Her solitary lifestyle in the large house which she shares with her mother in Vienna may be connected to the emotions she arouses among her fellow countrymen. She has become a hate figure to Austria’s right, whom she ferociously provokes, and to the middle classes, whom she satirises.
Jelinek’s sulphurous attacks on Austrian politicians, including Kurt Waldheim, the former United Nations secretary-general, for their failure to acknowledge their own and the country’s Nazi past have caused her to be ostracised at home.
However, her reclusiveness predates these events. She spent the whole of 1968 in isolation living at her parents’ home after a nervous breakdown. The following year her father, of Czech-Jewish descent, died in a psychiatric clinic.
Carping at the selection of Jelinek, one of only 10 women to win the Nobel prize, is open to the charge of Anglo-centricity. Some supporters of Graham Greene have never forgiven the Nobel judges for denying the British novelist their accolade; in the English-speaking world there is an assumption that any winner other than one of theirs is an eccentric choice. This outlook reflects the fact that only 2% of books published in Britain are translations of foreign writers, the lowest in the West.
The £1m prize money will come in useful, Jelinek admitted on Radio 4’s Today programme on Friday. Although her novels make the bestseller lists in Germany, each selling more than 100,000 copies — compared with a few hundred copies a year in Britain — she has to subsist with the help of translator’s fees.
After reading some of her tortuous phrases (“Erika is baked inside the cake pan of eternity”), one could believe she also moonlights as a scriptwriter for Humphrey Lyttelton, the extravagantly metaphor-loving chairman of I’m Sorry I Haven’t a Clue on Radio 4. However, the Swedish Academy commends her “musical flow of voices and countervoices”.

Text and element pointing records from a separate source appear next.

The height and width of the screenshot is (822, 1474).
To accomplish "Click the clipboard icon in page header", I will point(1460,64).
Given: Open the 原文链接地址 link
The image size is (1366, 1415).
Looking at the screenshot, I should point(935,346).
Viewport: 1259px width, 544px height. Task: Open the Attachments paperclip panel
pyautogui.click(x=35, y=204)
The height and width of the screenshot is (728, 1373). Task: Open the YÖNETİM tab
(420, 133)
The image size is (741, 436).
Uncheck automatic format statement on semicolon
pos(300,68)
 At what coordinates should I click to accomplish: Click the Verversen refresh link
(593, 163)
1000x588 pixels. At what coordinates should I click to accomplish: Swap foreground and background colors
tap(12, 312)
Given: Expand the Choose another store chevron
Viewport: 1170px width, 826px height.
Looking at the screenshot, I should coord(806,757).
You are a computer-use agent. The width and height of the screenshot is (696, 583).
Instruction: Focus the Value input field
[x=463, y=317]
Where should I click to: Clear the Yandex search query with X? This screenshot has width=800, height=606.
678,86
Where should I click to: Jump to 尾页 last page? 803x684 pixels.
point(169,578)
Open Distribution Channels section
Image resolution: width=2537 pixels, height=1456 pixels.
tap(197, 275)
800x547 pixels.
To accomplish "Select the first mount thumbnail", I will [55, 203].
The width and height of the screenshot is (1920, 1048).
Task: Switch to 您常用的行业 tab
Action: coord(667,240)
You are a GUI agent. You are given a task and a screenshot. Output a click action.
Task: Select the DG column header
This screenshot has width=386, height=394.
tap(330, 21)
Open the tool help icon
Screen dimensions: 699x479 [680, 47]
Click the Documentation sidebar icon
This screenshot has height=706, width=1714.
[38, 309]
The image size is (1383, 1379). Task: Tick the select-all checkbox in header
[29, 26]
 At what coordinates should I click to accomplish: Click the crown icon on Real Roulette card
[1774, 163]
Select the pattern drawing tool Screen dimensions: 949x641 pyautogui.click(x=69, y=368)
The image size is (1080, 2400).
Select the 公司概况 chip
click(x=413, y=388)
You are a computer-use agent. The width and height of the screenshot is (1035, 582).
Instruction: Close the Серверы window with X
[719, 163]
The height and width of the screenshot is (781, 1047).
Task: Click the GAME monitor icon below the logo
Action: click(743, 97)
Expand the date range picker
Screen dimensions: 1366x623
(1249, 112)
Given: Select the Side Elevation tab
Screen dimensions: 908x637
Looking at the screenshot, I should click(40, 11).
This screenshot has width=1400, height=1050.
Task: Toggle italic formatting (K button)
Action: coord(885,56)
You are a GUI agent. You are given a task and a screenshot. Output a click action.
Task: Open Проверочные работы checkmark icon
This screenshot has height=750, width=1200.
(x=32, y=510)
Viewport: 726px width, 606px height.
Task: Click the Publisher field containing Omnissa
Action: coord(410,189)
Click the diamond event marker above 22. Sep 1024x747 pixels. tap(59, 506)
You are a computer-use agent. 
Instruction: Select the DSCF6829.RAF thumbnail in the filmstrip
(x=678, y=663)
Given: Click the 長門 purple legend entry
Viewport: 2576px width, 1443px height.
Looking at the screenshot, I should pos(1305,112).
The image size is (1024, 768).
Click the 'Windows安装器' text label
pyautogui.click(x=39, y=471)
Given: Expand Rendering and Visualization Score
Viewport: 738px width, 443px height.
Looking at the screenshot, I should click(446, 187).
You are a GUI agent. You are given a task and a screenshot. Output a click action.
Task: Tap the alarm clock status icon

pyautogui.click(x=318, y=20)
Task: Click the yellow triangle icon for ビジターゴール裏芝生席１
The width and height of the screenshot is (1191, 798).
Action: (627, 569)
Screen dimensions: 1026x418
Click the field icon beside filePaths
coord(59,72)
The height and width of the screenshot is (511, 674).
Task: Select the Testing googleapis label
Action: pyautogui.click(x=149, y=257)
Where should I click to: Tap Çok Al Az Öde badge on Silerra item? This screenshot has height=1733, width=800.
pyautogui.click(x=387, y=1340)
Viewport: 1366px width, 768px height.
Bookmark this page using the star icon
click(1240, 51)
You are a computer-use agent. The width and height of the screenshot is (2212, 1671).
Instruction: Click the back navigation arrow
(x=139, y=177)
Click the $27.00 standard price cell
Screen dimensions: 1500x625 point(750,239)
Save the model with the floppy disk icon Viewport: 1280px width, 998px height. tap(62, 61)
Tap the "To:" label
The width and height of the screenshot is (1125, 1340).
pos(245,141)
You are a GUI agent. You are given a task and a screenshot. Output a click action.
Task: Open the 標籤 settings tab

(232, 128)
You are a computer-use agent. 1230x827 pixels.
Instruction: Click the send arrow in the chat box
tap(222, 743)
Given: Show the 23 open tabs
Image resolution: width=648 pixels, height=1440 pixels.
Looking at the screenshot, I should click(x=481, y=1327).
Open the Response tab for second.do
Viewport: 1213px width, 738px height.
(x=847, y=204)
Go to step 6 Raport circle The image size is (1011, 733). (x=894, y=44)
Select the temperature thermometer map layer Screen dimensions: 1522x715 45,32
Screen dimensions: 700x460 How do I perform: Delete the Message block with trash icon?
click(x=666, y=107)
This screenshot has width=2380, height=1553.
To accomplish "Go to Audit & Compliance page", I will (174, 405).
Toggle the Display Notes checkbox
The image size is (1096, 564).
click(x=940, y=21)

These voices reached an unholy pitch in the lurid passages of The Piano Teacher, her 1983 story of a young, arrogant male student who pursues an ageing, sexually repressed piano teacher, only to be repulsed by her sadomasochistic desires.
The sex may be largely joyless and unhygienic, in keeping with Jelinek’s theme that power and male aggression are the driving forces in relationships, but it was explicit enough to leave the Cannes audience speechless.